Uniform Manifold Approximation and Projection for Dimension Reduction (UMAP)

Preface

I had a lot of fun learning about UMAP because it is a very geometric algorithm. While I will be going into some of the topology on which UMAP rests on, this article is by no means a comprehensive breakdown. Instead, I will be explaining the key ideas and their intuitions. If you want to see the proofs or deeper information, check out the paper.

Intro

Dimension reduction is an important technique. Being able to map your points into 2D or 3D space allows you to analyze your data and obtain beneficial insights. Prior to UMAP, tsne or pca were the go to algorithms. UMAP’s ability to efficiently capture local and global structures makes it a strong if not superior contender.

Simplicies

The definition of a simplex is: “a k-simplex is a k-dimensional polytope which is the convex hull of its k + 1 vertices” - Wikipedia. If that is intimidating, it just means that given k independent points, each point/vertex shares an edge with all other verticies. Then create faces, which will be of dimension k-1. Here is a picture of a 0,1,2,3 simplex.
drawing

Simplicial Complex

The definition of a simplicial complex is: a set of simplices, K, such that all faces are in the set K, and if there is a non empty intersection between two simplicies from K, it must be a face which is in K - Wikipedia. The first part of the definition is the more defining aspect, the second part ensures you don’t have any weird “interactions” between simplicies (the only “interaction” they can have is sharing a face). As usual, I drew an example of a simplicial complex for you to have a mental representation.
drawing

Čech complex

The Čech complex takes in sets, and produces a simplicial complex based on the intersection between sets. It does this by assigning every set a vertex (0 simplex). If n sets have a non-empty intersection, then connect the n 0-simplicies to produce a n-1simplex.
drawing

Utilizing the Čech complex

If we have an open cover of a set S we have open sets such that their union contains S. We conflate open covers and Čech complexs and produce a simplicial complex that resembles the original S. For example, imagine S is the letter ‘J’. I have drawn two covers and their corresponding Čech complex. Hopefully you can tell which one is a better representation (it’s the one on the right).
drawing
It appears that having uniform sets covering S produces a better representation of S. We will discuss more about this soon.

Nerve Theorem

Nerve Theorem formally describes the aforementioned idea. In simple terms, if our covering of S is good, we can get a simplicial complex that is homotopy-equivalent to S. That should be pretty intuitive, other than the homotopy-equivalent, which means by “bending, shrinking and expanding” you can go from S to the simplicial complex and vice versa - Wikipedia.
drawing

The Core of UMAP

Local Metrics

Before I mentioned that having uniform points makes it easier to produce a good simplicial complex. However, real world data is not uniform. UMAP solves this problem by utilizing ideas from Riemannian manifolds. Riemann manifolds can be squished, stretched, and contorted in varying places from a perspective outside of the manifold. For example in some part of a manifold M in 2D say it is locally defined such that moving 1 unit north locally will actually take you 2 units from a global perspective, and in another part moving 1 unit north could take you to .5 units north east globally, it all depends on how the manifold is locally defined. Similarly, a local metric is how distance is defined. To have a visual, look at two possible covers for the topological space.

## DATA EXCERPT
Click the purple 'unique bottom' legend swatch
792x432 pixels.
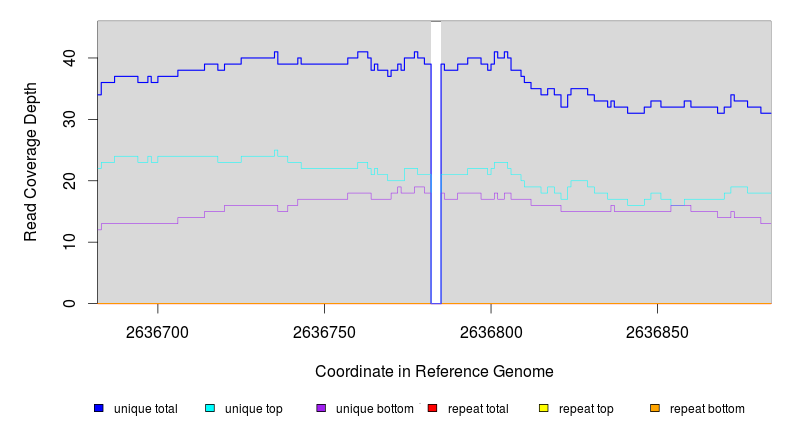(x=321, y=408)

## WORK TO COMPLETE
Quote the passage of the UMAP article that starts at "Nerve Theorem formally" and ends at "versa - Wikipedia.", reproducing it word for word.

## RESULT OF THE EXERCISE
Nerve Theorem formally describes the aforementioned idea. In simple terms, if our covering of S is good, we can get a simplicial complex that is homotopy-equivalent to S. That should be pretty intuitive, other than the homotopy-equivalent, which means by “bending, shrinking and expanding” you can go from S to the simplicial complex and vice versa - Wikipedia.